ABOUT THIS TASK
Return every record below exactly as written.

Stored items
--------------------------------------------------

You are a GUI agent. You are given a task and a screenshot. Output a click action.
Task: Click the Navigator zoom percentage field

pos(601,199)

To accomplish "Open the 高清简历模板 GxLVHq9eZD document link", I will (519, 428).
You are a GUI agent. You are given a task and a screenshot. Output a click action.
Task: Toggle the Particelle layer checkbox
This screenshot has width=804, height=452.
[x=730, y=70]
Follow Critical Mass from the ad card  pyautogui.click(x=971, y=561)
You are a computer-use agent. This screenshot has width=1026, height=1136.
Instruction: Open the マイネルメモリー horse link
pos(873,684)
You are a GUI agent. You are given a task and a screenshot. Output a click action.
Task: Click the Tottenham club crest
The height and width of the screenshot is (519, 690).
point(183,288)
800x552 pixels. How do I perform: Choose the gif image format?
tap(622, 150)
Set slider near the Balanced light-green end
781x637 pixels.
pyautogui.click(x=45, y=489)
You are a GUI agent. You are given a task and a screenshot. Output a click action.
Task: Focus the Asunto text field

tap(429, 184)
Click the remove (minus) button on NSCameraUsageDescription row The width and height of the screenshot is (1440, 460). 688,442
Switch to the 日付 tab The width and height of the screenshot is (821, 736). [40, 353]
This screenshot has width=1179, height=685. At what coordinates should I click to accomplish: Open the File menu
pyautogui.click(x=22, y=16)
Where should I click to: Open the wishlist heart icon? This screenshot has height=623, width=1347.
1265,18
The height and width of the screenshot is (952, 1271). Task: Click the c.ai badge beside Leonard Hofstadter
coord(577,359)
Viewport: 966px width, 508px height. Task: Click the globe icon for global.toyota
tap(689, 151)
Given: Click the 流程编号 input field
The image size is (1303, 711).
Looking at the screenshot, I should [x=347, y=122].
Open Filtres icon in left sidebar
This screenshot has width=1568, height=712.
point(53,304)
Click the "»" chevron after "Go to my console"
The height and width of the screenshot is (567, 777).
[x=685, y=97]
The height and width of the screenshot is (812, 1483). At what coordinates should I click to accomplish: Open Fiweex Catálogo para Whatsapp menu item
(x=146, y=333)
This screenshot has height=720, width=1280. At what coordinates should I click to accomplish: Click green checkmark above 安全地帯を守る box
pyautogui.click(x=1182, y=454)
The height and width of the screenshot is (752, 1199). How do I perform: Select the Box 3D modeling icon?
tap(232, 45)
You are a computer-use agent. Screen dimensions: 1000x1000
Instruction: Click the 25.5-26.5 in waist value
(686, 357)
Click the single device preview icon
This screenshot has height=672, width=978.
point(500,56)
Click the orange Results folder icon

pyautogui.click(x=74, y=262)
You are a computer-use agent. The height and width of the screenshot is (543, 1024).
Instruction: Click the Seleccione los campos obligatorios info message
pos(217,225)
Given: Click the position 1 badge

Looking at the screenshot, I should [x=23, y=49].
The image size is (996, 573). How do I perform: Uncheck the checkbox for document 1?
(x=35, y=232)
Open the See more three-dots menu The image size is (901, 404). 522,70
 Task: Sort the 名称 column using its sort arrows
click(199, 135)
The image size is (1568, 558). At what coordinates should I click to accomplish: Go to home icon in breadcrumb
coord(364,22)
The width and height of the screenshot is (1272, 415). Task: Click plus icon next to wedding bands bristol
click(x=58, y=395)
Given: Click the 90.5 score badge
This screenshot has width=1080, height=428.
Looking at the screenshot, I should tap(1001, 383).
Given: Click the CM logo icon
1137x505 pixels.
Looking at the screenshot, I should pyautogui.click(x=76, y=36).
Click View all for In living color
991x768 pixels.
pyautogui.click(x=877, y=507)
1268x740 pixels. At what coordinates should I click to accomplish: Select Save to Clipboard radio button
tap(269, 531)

--------------------------------------------------

COMPLETED EXERCISE
You are a GUI agent. You are given a task and a screenshot. Output a click action.
Task: Click the Navigator zoom percentage field

pos(601,199)

To accomplish "Open the 高清简历模板 GxLVHq9eZD document link", I will (519, 428).
You are a GUI agent. You are given a task and a screenshot. Output a click action.
Task: Toggle the Particelle layer checkbox
This screenshot has width=804, height=452.
[x=730, y=70]
Follow Critical Mass from the ad card  pyautogui.click(x=971, y=561)
You are a computer-use agent. This screenshot has width=1026, height=1136.
Instruction: Open the マイネルメモリー horse link
pos(873,684)
You are a GUI agent. You are given a task and a screenshot. Output a click action.
Task: Click the Tottenham club crest
The height and width of the screenshot is (519, 690).
point(183,288)
800x552 pixels. How do I perform: Choose the gif image format?
tap(622, 150)
Set slider near the Balanced light-green end
781x637 pixels.
pyautogui.click(x=45, y=489)
You are a GUI agent. You are given a task and a screenshot. Output a click action.
Task: Focus the Asunto text field

tap(429, 184)
Click the remove (minus) button on NSCameraUsageDescription row The width and height of the screenshot is (1440, 460). 688,442
Switch to the 日付 tab The width and height of the screenshot is (821, 736). [40, 353]
This screenshot has width=1179, height=685. At what coordinates should I click to accomplish: Open the File menu
pyautogui.click(x=22, y=16)
Where should I click to: Open the wishlist heart icon? This screenshot has height=623, width=1347.
1265,18
The height and width of the screenshot is (952, 1271). Task: Click the c.ai badge beside Leonard Hofstadter
coord(577,359)
Viewport: 966px width, 508px height. Task: Click the globe icon for global.toyota
tap(689, 151)
Given: Click the 流程编号 input field
The image size is (1303, 711).
Looking at the screenshot, I should [x=347, y=122].
Open Filtres icon in left sidebar
This screenshot has width=1568, height=712.
point(53,304)
Click the "»" chevron after "Go to my console"
The height and width of the screenshot is (567, 777).
[x=685, y=97]
The height and width of the screenshot is (812, 1483). At what coordinates should I click to accomplish: Open Fiweex Catálogo para Whatsapp menu item
(x=146, y=333)
This screenshot has height=720, width=1280. At what coordinates should I click to accomplish: Click green checkmark above 安全地帯を守る box
pyautogui.click(x=1182, y=454)
The height and width of the screenshot is (752, 1199). How do I perform: Select the Box 3D modeling icon?
tap(232, 45)
You are a computer-use agent. Screen dimensions: 1000x1000
Instruction: Click the 25.5-26.5 in waist value
(686, 357)
Click the single device preview icon
This screenshot has height=672, width=978.
point(500,56)
Click the orange Results folder icon

pyautogui.click(x=74, y=262)
You are a computer-use agent. The height and width of the screenshot is (543, 1024).
Instruction: Click the Seleccione los campos obligatorios info message
pos(217,225)
Given: Click the position 1 badge

Looking at the screenshot, I should [x=23, y=49].
The image size is (996, 573). How do I perform: Uncheck the checkbox for document 1?
(x=35, y=232)
Open the See more three-dots menu The image size is (901, 404). 522,70
 Task: Sort the 名称 column using its sort arrows
click(199, 135)
The image size is (1568, 558). At what coordinates should I click to accomplish: Go to home icon in breadcrumb
coord(364,22)
The width and height of the screenshot is (1272, 415). Task: Click plus icon next to wedding bands bristol
click(x=58, y=395)
Given: Click the 90.5 score badge
This screenshot has width=1080, height=428.
Looking at the screenshot, I should tap(1001, 383).
Given: Click the CM logo icon
1137x505 pixels.
Looking at the screenshot, I should pyautogui.click(x=76, y=36).
Click View all for In living color
991x768 pixels.
pyautogui.click(x=877, y=507)
1268x740 pixels. At what coordinates should I click to accomplish: Select Save to Clipboard radio button
tap(269, 531)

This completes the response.